Tutorials

Here, we provide four tutorials to show new users a general picture of TorchProtein from four perspectives, the protein data structure, the solution to sequence-based protein property prediction, the solution to structure-based property prediction and how to learn protein representations from unlabeled protein structures.

Tutorial 1 - Protein Data Structure

In this tutorial, we will learn TorchProtein from following aspects:

  • How TorchProtein represents the sequence and structure of a protein with a unified data structure;
  • How to read/write a protein with such data structure from/to a file;
  • What operations we can perform to analyze the protein data;
  • What atom-, residue- and protein-level attributes are incorporated in the data by default;
  • How we can register customized attributes of proteins.

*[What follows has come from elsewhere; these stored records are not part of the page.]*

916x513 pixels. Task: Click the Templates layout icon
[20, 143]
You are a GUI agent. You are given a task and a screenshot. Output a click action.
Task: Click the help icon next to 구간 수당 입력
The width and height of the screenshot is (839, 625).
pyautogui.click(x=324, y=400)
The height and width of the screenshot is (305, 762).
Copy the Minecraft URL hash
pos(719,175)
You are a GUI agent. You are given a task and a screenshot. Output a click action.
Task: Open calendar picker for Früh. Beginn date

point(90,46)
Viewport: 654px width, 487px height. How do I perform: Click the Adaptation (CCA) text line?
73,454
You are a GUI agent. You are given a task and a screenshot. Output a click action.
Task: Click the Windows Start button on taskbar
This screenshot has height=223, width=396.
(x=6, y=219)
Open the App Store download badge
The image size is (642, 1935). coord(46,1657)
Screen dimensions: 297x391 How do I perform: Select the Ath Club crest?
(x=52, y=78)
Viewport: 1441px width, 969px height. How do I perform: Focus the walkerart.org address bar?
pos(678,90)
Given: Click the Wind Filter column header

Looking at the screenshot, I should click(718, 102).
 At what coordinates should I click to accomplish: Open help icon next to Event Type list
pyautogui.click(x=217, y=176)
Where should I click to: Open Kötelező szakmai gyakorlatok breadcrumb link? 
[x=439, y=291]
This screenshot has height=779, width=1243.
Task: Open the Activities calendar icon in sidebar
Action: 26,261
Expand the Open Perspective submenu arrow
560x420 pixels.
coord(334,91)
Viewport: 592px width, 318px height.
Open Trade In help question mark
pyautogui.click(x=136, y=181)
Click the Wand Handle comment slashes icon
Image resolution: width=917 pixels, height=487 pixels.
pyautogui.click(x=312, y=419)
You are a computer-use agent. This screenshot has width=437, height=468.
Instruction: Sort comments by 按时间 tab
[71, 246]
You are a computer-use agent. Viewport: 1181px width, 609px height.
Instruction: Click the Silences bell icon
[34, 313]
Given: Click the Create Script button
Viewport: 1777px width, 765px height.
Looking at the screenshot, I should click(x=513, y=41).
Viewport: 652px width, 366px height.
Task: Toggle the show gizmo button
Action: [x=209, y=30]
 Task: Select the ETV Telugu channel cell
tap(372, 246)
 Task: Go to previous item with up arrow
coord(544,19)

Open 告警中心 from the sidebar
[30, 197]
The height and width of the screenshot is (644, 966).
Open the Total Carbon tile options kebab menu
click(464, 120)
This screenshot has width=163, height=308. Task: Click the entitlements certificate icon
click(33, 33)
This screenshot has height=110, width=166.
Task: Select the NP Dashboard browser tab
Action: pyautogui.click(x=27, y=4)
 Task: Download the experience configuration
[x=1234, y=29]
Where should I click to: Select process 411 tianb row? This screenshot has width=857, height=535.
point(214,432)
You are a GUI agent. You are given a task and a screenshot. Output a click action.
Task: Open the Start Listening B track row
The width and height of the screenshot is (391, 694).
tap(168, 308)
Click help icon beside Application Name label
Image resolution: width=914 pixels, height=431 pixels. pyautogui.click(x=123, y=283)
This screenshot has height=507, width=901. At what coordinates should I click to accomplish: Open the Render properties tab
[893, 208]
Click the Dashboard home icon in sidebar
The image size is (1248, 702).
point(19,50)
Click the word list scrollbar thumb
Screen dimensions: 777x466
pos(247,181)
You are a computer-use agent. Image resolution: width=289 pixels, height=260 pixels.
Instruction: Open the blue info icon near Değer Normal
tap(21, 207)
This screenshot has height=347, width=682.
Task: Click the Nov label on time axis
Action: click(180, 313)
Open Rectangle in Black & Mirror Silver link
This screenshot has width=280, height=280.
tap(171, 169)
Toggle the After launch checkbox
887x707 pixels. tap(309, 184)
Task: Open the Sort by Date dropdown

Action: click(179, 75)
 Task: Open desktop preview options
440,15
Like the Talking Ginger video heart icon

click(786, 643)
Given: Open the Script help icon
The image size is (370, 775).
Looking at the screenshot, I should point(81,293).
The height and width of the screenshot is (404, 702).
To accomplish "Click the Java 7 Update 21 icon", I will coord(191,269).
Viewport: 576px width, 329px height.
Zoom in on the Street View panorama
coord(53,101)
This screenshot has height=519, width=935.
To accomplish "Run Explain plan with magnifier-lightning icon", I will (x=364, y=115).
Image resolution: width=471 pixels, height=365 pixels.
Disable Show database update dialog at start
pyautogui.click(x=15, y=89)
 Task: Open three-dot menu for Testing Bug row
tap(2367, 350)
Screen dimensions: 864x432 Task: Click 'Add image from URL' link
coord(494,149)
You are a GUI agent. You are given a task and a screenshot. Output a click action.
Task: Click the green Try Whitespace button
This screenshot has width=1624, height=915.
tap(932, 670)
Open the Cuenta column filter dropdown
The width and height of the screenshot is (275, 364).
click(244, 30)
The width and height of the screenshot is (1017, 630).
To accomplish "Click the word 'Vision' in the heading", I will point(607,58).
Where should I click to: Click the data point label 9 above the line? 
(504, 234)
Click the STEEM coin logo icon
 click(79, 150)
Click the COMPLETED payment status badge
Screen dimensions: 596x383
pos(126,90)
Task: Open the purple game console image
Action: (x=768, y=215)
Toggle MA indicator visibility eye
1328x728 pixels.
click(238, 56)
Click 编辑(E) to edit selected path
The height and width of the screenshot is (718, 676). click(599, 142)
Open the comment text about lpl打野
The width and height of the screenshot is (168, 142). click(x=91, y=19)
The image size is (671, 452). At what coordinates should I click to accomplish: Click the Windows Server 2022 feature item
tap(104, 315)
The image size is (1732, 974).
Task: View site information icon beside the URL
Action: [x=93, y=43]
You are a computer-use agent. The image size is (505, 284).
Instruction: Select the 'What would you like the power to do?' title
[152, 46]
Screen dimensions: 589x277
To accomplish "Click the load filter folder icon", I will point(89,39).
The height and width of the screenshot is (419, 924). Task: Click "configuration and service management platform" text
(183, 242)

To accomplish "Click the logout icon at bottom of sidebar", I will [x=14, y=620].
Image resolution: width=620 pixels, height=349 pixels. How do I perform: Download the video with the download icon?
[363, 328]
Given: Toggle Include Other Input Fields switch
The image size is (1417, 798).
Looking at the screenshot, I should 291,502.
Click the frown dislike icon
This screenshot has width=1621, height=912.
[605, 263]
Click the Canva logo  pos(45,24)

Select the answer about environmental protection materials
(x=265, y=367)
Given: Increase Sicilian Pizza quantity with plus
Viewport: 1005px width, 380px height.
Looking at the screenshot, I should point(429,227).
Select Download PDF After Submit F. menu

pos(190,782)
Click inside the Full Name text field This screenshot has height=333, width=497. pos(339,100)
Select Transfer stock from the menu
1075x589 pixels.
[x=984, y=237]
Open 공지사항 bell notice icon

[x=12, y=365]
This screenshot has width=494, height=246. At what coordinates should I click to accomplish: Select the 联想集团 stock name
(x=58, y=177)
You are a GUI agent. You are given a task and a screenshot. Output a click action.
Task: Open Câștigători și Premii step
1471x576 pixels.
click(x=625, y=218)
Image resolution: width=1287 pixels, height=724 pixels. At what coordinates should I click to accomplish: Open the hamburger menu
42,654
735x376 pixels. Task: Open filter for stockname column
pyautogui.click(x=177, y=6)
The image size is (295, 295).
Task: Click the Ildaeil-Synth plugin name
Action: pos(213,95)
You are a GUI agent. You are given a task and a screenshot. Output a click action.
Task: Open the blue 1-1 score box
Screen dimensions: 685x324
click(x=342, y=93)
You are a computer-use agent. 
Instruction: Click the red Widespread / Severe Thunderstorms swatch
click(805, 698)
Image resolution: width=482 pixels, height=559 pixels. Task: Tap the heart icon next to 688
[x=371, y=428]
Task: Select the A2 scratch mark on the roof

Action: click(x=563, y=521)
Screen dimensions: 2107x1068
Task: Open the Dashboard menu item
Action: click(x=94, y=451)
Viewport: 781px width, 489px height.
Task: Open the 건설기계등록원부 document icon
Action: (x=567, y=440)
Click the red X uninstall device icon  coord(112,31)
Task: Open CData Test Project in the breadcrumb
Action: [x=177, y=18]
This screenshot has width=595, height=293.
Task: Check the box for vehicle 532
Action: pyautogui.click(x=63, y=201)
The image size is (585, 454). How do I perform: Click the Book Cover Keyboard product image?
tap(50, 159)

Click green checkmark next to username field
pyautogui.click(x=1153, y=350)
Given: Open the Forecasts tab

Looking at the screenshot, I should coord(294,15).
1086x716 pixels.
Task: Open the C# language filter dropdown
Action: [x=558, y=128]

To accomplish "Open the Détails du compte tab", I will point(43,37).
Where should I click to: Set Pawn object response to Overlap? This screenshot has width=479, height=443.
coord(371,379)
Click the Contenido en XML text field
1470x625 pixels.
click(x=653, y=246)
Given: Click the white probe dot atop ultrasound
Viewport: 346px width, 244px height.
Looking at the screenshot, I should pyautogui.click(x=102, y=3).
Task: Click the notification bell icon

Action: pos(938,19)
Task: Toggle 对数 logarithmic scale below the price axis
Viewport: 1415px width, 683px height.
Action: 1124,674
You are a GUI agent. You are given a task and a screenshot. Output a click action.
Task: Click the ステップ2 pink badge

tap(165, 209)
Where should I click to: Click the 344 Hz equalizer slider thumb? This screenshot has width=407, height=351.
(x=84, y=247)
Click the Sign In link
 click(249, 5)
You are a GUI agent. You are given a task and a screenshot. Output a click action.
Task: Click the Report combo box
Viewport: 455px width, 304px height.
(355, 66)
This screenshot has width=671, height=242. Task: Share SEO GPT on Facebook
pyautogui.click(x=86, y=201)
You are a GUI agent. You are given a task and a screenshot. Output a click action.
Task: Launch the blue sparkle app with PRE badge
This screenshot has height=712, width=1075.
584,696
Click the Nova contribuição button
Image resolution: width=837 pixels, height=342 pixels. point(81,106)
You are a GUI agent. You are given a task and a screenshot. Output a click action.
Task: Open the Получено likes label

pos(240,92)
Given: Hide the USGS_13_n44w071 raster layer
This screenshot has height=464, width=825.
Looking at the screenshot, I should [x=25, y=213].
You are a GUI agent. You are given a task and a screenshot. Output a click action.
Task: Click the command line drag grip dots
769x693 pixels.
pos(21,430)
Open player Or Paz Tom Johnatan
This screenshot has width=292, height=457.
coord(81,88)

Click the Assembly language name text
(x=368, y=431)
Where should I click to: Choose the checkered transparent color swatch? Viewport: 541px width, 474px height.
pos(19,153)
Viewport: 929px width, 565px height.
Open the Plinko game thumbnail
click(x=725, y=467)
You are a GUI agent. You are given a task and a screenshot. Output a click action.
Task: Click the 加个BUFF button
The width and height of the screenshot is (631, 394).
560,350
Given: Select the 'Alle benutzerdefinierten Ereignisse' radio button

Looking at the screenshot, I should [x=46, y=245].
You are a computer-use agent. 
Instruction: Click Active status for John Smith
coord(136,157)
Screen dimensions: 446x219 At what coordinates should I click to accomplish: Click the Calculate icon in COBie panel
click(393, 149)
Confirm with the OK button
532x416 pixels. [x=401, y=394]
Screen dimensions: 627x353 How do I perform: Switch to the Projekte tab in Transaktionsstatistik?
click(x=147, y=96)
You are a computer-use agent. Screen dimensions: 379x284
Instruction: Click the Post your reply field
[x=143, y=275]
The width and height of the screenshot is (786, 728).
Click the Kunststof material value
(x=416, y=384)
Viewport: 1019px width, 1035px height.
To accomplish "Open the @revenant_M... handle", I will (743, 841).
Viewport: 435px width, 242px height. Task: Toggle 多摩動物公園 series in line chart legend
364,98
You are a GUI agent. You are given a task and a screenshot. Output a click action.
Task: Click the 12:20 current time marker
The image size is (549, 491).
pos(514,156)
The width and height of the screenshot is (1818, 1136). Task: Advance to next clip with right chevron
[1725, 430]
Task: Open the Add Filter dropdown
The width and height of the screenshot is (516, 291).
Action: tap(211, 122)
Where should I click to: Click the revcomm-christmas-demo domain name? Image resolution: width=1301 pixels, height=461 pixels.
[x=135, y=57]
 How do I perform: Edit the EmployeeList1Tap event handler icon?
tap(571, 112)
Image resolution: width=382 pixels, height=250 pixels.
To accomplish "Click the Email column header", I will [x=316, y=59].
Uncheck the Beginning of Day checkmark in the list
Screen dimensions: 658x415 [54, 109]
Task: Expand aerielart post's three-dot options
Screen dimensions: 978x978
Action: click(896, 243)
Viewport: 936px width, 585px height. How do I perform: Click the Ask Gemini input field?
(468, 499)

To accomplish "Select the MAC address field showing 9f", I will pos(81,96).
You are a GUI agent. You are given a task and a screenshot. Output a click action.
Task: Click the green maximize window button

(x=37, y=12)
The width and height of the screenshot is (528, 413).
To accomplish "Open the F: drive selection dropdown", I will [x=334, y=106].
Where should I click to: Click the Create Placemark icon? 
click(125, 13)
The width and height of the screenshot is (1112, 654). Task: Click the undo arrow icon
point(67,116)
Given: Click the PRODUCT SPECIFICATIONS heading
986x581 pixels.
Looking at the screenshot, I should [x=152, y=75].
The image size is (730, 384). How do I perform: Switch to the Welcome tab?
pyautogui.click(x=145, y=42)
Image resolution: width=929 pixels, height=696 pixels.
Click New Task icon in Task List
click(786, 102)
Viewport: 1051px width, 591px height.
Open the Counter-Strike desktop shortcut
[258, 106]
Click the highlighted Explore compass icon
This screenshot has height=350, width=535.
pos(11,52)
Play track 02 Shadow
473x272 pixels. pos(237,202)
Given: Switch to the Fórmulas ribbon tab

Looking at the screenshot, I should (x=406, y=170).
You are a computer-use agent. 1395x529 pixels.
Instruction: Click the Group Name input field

Tutorial 2 - Sequence-based Protein Property Prediction

In this tutorial, we will learn TorchProtein from following aspects:

  • How to fetch a protein sequence dataset and specify the transformation functions we would to perform on each sample;
  • How to construct a sequence-based model to extract protein sequence representations;
  • Five types of protein sequence understanding tasks considered in TorchProtein;
  • How can we solve each type of tasks by wraping a protein sequence encoder into a task-specific module;
  • How to instantiate an engine to conduct training and evaluation.

Tutorial 3 - Structure-based Protein Property Prediction

In this tutorial, we will learn TorchProtein from following aspects:

  • How to fetch a protein structure dataset for function prediction and specify the transformation functions applied on each sample;
  • How to better represent the geometric structures of proteins with various dynamic graph construction methods;
  • How to construct a superior protein structure encoder;
  • How can we solve the function prediction task by wraping the structure encoder into a task-specific module;
  • How to define an engine that accommodates training and evaluation.

Tutorial 4 - Pre-trained Protein Structure Representations

In this tutorial, we will learn TorchProtein from following aspects:

  • How to fetch an unlabeled protein structure dataset for pre-training and specify the transformation functions applied on each sample;
  • Effectively representing the geometric structures of proteins through dynamic graph construction methods;
  • The definition of a superior protein structure encoder;
  • How to pre-train the protein structure encoder via two typical self-supervised learning approaches;
  • How to fine-tune the pre-trained encoder on a structure-based protein function prediction task.

Note. For more details about the interfaces involved in these tutorials, please refer to the document.